Ekstraklasa piłkarska - porażka Legii w Białymstoku
Piłkarze Legii Warszawa przegrali w Białymstoku z Jagiellonią 0:1 i spadli na szóste miejsce. W drugim niedzielnym spotkaniu 10. kolejki ekstraklasy KGHM Zagłębie Lubin pokonało Sandecję Nowy Sącz 1:0 i zrównało się punktami z prowadzącym Górnikiem Zabrze.
W Białymstoku wicemistrz podejmował mistrza Polski. O zwycięstwie gospodarzy zadecydował efektowny gol w 87. minucie Fiodora Cernycha. Litewski pomocnik popisał się precyzyjnym strzałem sprzed pola karnego i Arkadiusz Malarz był bezradny.

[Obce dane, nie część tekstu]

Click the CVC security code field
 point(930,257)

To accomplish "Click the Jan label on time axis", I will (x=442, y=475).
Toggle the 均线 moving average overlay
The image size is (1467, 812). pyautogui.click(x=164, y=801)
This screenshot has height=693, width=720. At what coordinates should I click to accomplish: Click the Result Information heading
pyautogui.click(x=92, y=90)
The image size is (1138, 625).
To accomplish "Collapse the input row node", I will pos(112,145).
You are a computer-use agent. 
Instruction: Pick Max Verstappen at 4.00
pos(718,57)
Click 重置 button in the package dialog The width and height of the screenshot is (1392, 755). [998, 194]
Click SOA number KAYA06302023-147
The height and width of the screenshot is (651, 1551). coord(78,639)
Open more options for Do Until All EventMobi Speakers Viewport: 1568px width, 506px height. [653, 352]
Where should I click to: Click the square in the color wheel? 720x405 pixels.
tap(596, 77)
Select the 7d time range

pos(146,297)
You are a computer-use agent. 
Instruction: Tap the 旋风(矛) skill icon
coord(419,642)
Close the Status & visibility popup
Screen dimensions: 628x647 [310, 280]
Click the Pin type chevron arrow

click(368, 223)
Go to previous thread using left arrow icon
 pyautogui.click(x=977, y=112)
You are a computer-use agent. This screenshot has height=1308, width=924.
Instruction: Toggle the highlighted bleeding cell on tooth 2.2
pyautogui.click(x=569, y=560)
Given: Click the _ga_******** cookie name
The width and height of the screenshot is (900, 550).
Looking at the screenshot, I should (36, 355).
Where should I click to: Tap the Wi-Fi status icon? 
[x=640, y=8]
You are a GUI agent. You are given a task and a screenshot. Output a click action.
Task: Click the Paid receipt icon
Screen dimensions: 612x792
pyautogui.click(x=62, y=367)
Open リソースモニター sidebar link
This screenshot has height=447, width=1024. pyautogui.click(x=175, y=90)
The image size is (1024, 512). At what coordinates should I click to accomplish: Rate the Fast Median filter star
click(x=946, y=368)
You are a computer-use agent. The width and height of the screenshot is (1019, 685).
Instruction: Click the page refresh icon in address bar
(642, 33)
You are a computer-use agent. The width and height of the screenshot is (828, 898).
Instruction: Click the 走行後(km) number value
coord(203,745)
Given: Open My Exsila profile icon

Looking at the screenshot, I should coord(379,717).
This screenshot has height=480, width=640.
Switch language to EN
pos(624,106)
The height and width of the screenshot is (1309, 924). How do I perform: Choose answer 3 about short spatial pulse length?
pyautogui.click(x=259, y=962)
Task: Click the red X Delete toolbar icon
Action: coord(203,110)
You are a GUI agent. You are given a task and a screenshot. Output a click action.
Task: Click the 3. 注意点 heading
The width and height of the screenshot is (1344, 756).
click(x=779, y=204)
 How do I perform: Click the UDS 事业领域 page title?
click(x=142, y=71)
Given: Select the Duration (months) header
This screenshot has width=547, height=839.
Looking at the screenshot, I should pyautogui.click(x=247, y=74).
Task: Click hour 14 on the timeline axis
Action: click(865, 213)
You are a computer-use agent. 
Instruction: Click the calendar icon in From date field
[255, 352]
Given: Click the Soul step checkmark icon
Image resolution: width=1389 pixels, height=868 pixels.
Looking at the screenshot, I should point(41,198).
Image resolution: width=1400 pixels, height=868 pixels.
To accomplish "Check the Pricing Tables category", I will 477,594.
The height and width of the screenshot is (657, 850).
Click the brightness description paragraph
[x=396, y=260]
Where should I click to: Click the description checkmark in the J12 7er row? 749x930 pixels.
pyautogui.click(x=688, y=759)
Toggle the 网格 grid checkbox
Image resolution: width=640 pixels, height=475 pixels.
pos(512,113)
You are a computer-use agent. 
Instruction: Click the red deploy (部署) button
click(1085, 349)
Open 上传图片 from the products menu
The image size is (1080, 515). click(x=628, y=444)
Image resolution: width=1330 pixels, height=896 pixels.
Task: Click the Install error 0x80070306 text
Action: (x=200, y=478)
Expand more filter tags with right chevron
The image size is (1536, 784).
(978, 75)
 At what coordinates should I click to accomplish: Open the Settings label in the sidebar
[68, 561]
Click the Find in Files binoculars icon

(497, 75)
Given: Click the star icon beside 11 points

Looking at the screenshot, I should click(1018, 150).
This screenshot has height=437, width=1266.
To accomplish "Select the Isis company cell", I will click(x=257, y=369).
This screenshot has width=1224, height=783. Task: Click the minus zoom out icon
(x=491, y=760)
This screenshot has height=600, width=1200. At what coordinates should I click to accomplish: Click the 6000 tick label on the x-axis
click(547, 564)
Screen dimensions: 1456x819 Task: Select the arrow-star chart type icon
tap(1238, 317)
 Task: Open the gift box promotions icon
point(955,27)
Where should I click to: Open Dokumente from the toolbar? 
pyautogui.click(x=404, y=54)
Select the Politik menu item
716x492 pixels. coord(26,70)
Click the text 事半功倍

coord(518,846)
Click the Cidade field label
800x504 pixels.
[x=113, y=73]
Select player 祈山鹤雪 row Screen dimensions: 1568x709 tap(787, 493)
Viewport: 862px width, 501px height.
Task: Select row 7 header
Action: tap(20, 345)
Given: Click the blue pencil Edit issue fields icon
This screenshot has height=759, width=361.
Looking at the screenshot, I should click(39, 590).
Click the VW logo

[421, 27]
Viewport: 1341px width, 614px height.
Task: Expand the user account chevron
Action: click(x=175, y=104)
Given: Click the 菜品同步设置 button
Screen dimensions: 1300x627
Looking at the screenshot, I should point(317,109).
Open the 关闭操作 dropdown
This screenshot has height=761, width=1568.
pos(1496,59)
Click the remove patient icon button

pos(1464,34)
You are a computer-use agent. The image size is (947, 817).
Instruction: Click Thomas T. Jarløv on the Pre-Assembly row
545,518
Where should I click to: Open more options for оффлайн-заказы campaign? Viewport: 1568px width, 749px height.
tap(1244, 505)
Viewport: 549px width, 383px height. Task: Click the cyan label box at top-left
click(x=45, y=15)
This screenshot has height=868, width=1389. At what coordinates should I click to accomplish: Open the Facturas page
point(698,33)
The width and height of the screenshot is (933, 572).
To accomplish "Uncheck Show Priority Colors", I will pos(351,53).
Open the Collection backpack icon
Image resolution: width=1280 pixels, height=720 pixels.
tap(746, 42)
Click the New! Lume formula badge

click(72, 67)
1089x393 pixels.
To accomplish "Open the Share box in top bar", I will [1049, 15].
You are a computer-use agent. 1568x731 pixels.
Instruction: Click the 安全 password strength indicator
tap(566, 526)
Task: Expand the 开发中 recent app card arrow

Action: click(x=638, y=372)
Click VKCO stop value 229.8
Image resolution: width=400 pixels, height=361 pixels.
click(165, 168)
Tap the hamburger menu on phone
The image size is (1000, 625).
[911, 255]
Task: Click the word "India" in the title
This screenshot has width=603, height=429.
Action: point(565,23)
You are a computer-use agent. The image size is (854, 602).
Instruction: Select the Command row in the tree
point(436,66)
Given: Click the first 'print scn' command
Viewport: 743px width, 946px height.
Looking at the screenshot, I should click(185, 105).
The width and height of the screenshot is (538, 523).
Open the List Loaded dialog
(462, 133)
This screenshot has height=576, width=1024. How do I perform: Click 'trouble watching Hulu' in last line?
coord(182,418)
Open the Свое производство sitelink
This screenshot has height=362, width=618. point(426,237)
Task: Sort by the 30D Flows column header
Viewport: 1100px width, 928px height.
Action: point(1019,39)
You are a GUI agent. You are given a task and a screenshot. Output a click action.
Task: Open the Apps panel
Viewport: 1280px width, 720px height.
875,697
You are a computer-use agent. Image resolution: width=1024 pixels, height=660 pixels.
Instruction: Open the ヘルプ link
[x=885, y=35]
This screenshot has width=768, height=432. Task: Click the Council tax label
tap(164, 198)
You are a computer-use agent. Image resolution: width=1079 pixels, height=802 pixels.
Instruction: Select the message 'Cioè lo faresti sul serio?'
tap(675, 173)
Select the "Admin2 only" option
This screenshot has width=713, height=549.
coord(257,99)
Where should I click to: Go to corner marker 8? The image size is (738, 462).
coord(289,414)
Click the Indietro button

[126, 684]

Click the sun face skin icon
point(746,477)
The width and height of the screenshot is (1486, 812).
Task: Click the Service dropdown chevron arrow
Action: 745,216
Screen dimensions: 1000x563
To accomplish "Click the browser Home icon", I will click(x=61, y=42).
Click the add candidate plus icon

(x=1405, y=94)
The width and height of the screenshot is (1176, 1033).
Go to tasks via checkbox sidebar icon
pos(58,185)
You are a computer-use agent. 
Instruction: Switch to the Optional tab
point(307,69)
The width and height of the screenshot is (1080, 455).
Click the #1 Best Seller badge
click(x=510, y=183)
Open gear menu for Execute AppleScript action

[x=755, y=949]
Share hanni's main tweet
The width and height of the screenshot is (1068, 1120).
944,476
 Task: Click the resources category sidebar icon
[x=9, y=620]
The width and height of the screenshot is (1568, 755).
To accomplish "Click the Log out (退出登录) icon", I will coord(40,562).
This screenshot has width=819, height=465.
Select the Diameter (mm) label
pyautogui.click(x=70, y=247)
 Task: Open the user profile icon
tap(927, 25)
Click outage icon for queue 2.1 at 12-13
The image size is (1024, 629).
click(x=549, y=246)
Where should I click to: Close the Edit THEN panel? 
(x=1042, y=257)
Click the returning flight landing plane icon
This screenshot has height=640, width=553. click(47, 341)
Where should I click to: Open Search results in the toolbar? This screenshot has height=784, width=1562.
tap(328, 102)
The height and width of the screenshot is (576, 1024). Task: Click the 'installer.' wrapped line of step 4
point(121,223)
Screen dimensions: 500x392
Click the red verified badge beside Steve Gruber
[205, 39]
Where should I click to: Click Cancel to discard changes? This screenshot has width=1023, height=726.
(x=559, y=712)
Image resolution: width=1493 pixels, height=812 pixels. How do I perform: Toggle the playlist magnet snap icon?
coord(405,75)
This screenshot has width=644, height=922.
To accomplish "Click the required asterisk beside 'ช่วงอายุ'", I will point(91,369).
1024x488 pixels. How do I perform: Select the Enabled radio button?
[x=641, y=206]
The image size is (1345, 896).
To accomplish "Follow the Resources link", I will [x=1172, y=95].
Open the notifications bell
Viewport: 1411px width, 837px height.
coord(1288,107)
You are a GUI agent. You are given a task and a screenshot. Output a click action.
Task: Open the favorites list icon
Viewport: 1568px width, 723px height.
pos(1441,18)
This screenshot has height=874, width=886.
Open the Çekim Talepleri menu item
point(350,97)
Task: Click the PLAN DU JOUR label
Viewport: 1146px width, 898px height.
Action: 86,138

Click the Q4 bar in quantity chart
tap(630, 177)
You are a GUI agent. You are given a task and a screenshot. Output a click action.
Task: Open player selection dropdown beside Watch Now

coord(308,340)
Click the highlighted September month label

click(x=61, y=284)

Stołeczny zespół praktycznie nie zagroził bramce Jagiellonii. Legia wciąż jest w kryzysie. Póki co nie pomogła zmiana trenera Jacka Magiery na Romeo Jozaka. To pierwsza porażka mistrzów Polski pod wodzą Chorwata, a czwarta w sezonie.
"Mieliśmy plan, aby zdobyć trzy punkty. Przed nami wszystkimi dużo pracy. Dla mnie i dla nas wszystkich to ważna lekcja. Jestem smutny i zawiedziony, bo zasługiwaliśmy przynajmniej na punkt. Teraz będziemy pracowali nad wykańczaniem akcji pod bramką rywala" - powiedział po meczu w Białymstoku Jozak.
Wcześniej w takich samych rozmiarach, również po bramce w końcówce spotkania, Zagłębie Lubin pokonało Sandecję Nowy Sącz. W 80. minucie gola na wagę piątego w tym sezonie zwycięstwa strzelił Jarosław Kubicki, ale gospodarze mieli przewagę przez większość spotkania.
"Ten mecz pokazuje, że nie wystarczy dobrze grać, żeby wygrać. Wynik jest często niesprawiedliwy i myślę, że dziś tak też było, oczywiście niczego nie ujmując Sandecji. Dostaliśmy nagrodę za kreatywność" - powiedział po spotkaniu trener "Miedziowych" Piotr Stokowiec.
Tym samym jego podopieczni mają 19 punktów i w tabeli zrównali się z prowadzącym Górnikiem Zabrze, który w sobotę pokonał na wyjeździe Pogoń Szczecin 2:1 po bramkach Mateusza Wieteski (51-głową) i Damiana Kądziora (66).